On the Road with Dawn and Clea from the Congress

Hello Columbus Ohio!

Well here we are 2 a.m. We are back in Columbus AGAIN for the 2nd time on this cold Tuesday night  (now Wednesday morning).

So we are thinking is we will be able to park about where we were last year, as this is a great place for the dogs and it is a little quieter etc… Well as we roll into the fairgrounds and stop at the stall office–where the pleasant people are–we find out that they have made changes this year and we can be in tents 1-7 but not the barns… Being the law breakers we are–break in the law break in the law…(oK that was a Bevis and Butthead throw back phrase)–we figure well we will at least look in the barns and see if we have someplace to park! That is a negatory! So we walk about 35 minutes deciding where we want to have the horses and then yes WHERE TO PARK THE BIG RIG!

It’s about 2:45 a.m. There are some people getting their steeds out to get them in the arena for a bit before the break of day. We start the hunt for the dreaded Congress stalls. You know findingfour stalls that have a minimal amount of poop and a huge amount of sawdust.. that you paid $150.00 for to stay 3 days!  Just a Reason to LOVE CONGRESS.

So we find a spot to park and we start to back into the spot, but we have to watch the tree on the left and the cement sidewalk blockers on the right.  Well let’s just say although the Dear Baby Jesus Prayer worked as we didn’t ruin anything but we did have to readjust that parking spot. At one point Clea says, “Can you move those cement things…?” I grab it like it is a piece of paper and get ready to move it and it does not budge.  I looked right at her and said, “AHHHH NO.”  We laugh and we both know we are so tired but we get the rig in without killing each other or anyone else, and it is now 4:30 a.m. and we are ready to drop.
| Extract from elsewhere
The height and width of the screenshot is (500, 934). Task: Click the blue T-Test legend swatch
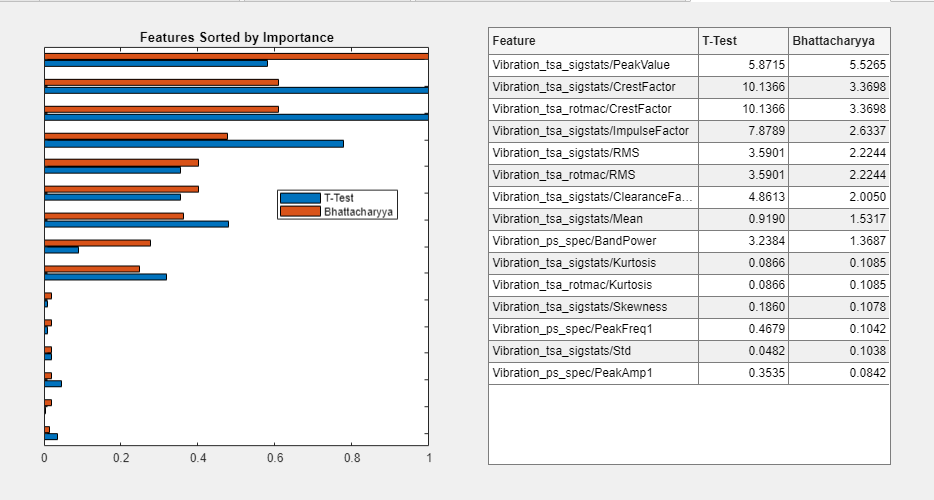tap(300, 198)
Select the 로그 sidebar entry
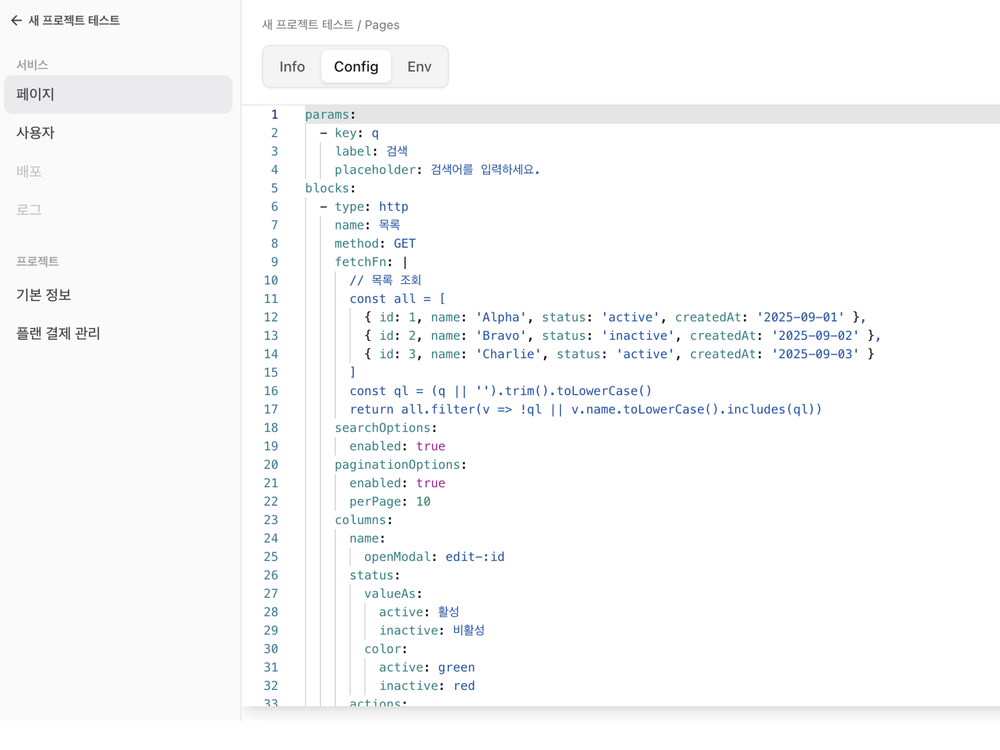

The dogs get out and we all get back in the trailer and hit the hay.

So Wednesday morning would bring a little drizzle and us getting up and about only to get numbers, checked in and then a nap of course for the day… Oh my we were exhausted.  We decide we are going to walk up to the store just outside the fair grounds to get ice then Becky Johnson to the rescue.  She said, “Take the golf cart.” So we roll on up to get the ice, and last I remember we were at Becky’s trailer and she was giving me a Sneaky Pete!  Let this gal tell you if you ever get a Sneaky Pete from Becky you may loose a little time the night you drink it. I lost about 3 hours but I will tell you I must have had fun, everyone the next day said I had a blast. Thank you Becky for the drink and the golf cart.
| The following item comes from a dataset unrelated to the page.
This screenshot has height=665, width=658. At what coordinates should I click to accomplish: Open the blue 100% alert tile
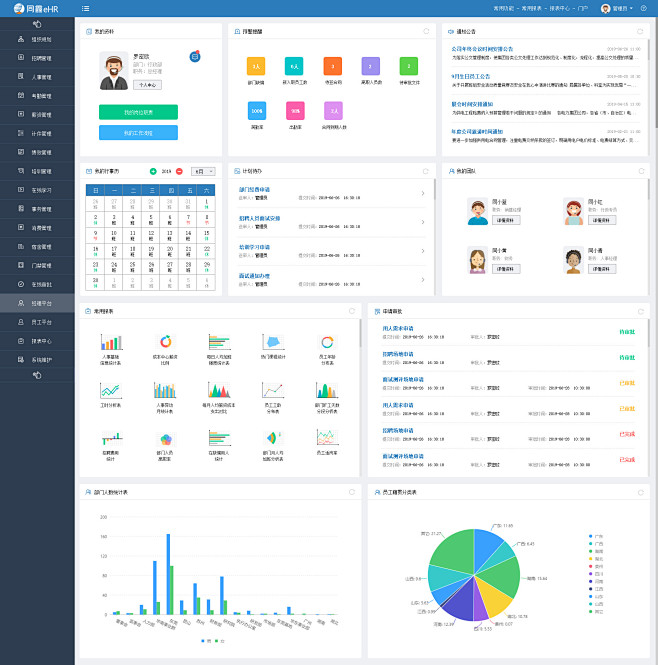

Kelly Bowser, I don’t think that I was really going to jump from the golf cart and on top of you like a spider monkey. Jesse Meeks I still do love your hair. Joel Henning well Joel at least you didn’t have to pay for the dance. Brad and Ryan what can I say! Cody Powell and Mikalya Conklin I am glad I could be your source of entertainment! LOL  I think I had fun.  Oh and to our Woot Woot neighbors thanks for being so fun.

Clea and I ran each day and although we both walked away with medallions we both were a little disappointed with ground over all. We all know that Congress is what it is and we all keep going back so we can only hope that next year if the same people are doing the ground they will learn from the 2011 year at Congress.
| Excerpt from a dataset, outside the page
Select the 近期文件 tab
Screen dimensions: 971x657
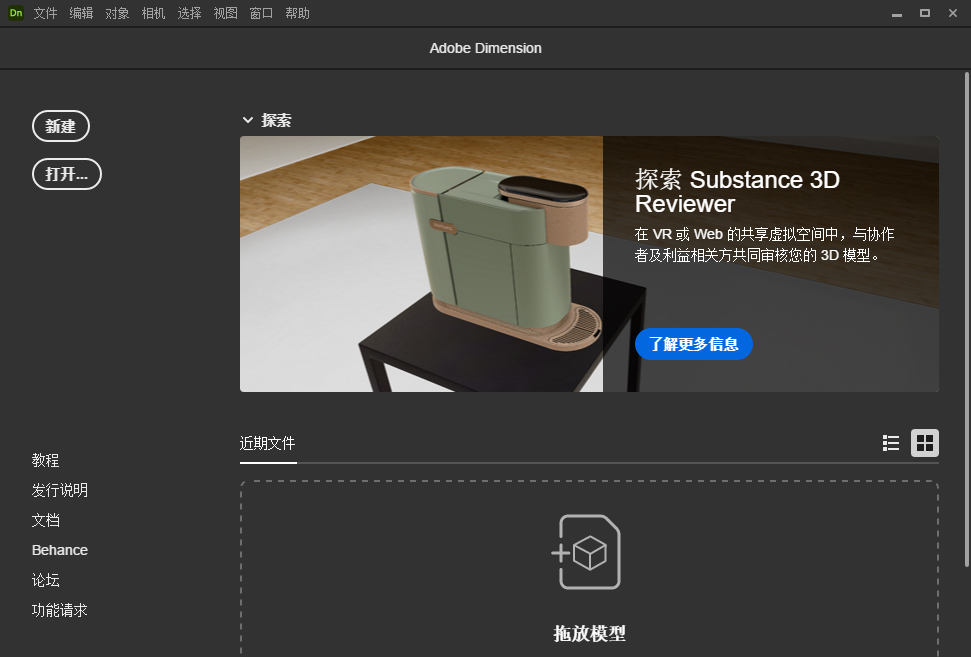(267, 443)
Matt and Becky Payne, Helen Chambers (Giddy Up), Becky Johnson and Hubby, Josh and Crystal, Shuggie, The Bouchers, Sara, Mari, The Meeks, The Shirey’s, The Whitesels, The Hennings, Doc Guery and his family and all the rest of the great people at Congress always makes the week in Columbus, Ohio worth going.

Chelsea had some great interviews with some of the contestants and we had great fun with a lot of friends at Congress.

We did want to say Thank You to the medic and all the people who helped get me out of the arena after Golden Boy bit the dust. Mari Beth Guido you are the best. Not only for trying to jump a 6 foot fence when you are 5 foot tall but for just being you. (Editor’s note: Hahahahaha.) Clea and I love you and thank you!

So Chels we have another blog following this that is the norm.  We are back on the road and cant wait to get to the next show.

As Always – Remember those pets  Let’s not over populate.

“On the Road with Dawn and Clea”

Clea and Dawn


Meet the Best of the Best in Ohio: Regan Henning

Regan and Daisy receiving their Congress awards.

You’ve met this little dynamo a few times before on The Barrel Racing Blog, but here 9-year-old Regan Henning is again to talk all about her and her awesome mare, Story Tellen Flower. And of course, check out the video of this team below! 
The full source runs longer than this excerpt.